Erzeugen Sie nun für die Produkte HR-Optimal und HR-Kompakt (bzw. genauer für deren Grunddeckungstypen) jeweils einen Tabelleninhalt mit dem Namen „Tariftabelle Optimal 2019-07“ und „Tariftabelle Kompakt 2019-07“ [3].
3 Die Endung „2019-07“ sollten Sie dabei entsprechend des von Ihnen verwendeten Wirksamkeitsdatums anpassen.
Das folgende Diagramm zeigt den Zusammenhang zwischen der Klasse Grunddeckungstyp und der Tabellenstruktur TariftabelleHausrat und die entsprechenden Objektinstanzen.
Um den Zusammenhang zwischen Tabellen und Produkten in Faktor-IPS zu definieren, öffnen Sie die Klasse HausratGrunddeckungstyp. Auf der zweiten Seite „Verhalten“ im Editor [4] im Abschnitt Table Usages (Verwendete Tabellen) können Sie eine neue Tabellenverwendung definieren.
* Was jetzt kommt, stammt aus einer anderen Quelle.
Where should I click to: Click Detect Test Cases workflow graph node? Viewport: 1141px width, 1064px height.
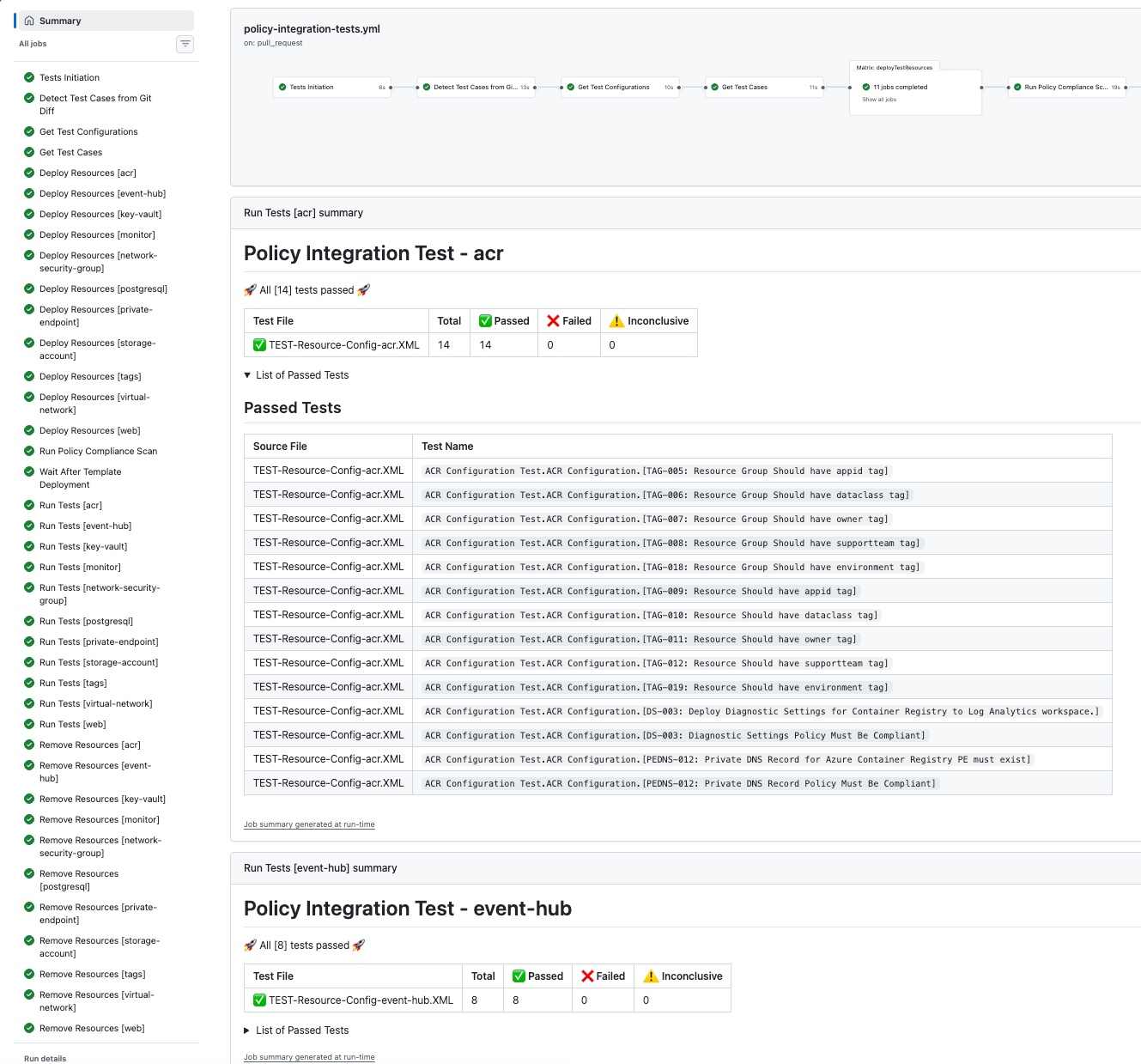[476, 87]
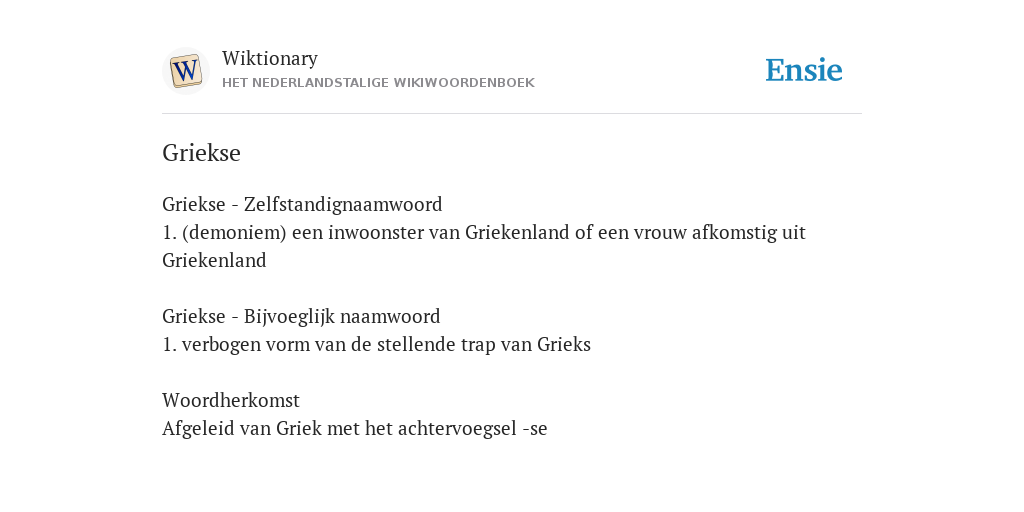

Hierzu klicken Sie auf den New Button im Abschnitt „Verwendete Tabellen“. Geben Sie „tariftabelle“ als Rollennamen ein, wählen Sie „Tabelleninhalt erforderlich“ aus und fügen Sie „Tabellenstruktur“ TariftabelleHausrat hinzu, laut nachfolgender Abbildung:
4 Vorausgesetzt, Sie haben in den Preferences eingestellt, dass die Editoren zwei Abschnitte pro Seite verwenden sollen.
An dieser Stelle können Sie auch mehrere Tabellenstrukturen zuordnen, da im Laufe der Zeit z.B. neue Tarifierungsmerkmale hinzukommen und so unter der Rolle Tariftabelle unterschiedliche Tabellenstrukturen möglich sein können. Haken Sie noch die Checkbox Table content required an, da für jeden Grunddeckungstypen eine Tariftabelle angegeben werden muss, dann schließen Sie den Dialog und speichern.
Nun können wir die Tabelleninhalte den Grunddeckungstypen zuordnen. Öffnen Sie zunächst HRD-Grunddeckung-Kompakt 2019-07. Den Dialog, der Sie darauf hinweist, dass die Tariftabelle noch nicht zugeordnet ist, bestätigen Sie mit Fix. In dem Abschnitt Tabellen und Berechnungsvorschriften können Sie nun die Tariftabelle für HR-Kompakt zuordnen und dann speichern.
Analog verfahren Sie für HR-Optimal.
Zum Schluss dieses Kapitels werfen wir noch einen Blick auf den generierten Sourcecode. In der Klasse HausratGrunddeckungstyp gibt es eine Methode, um den zugeordneten Tabelleninhalt zu erhalten:
public TariftabelleHausrat getTariftabelle() {
if (tariftabelleName == null) {
return null;
}
return (TariftabelleHausrat) getRepository().getTable(tariftabelleName);
}
Da auch die Findermethoden an der Tabelle generiert sind, lässt sich so mit sehr wenigen Zeilen Sourcecode ein effizienter Zugriff auf eine Tabelle realisieren.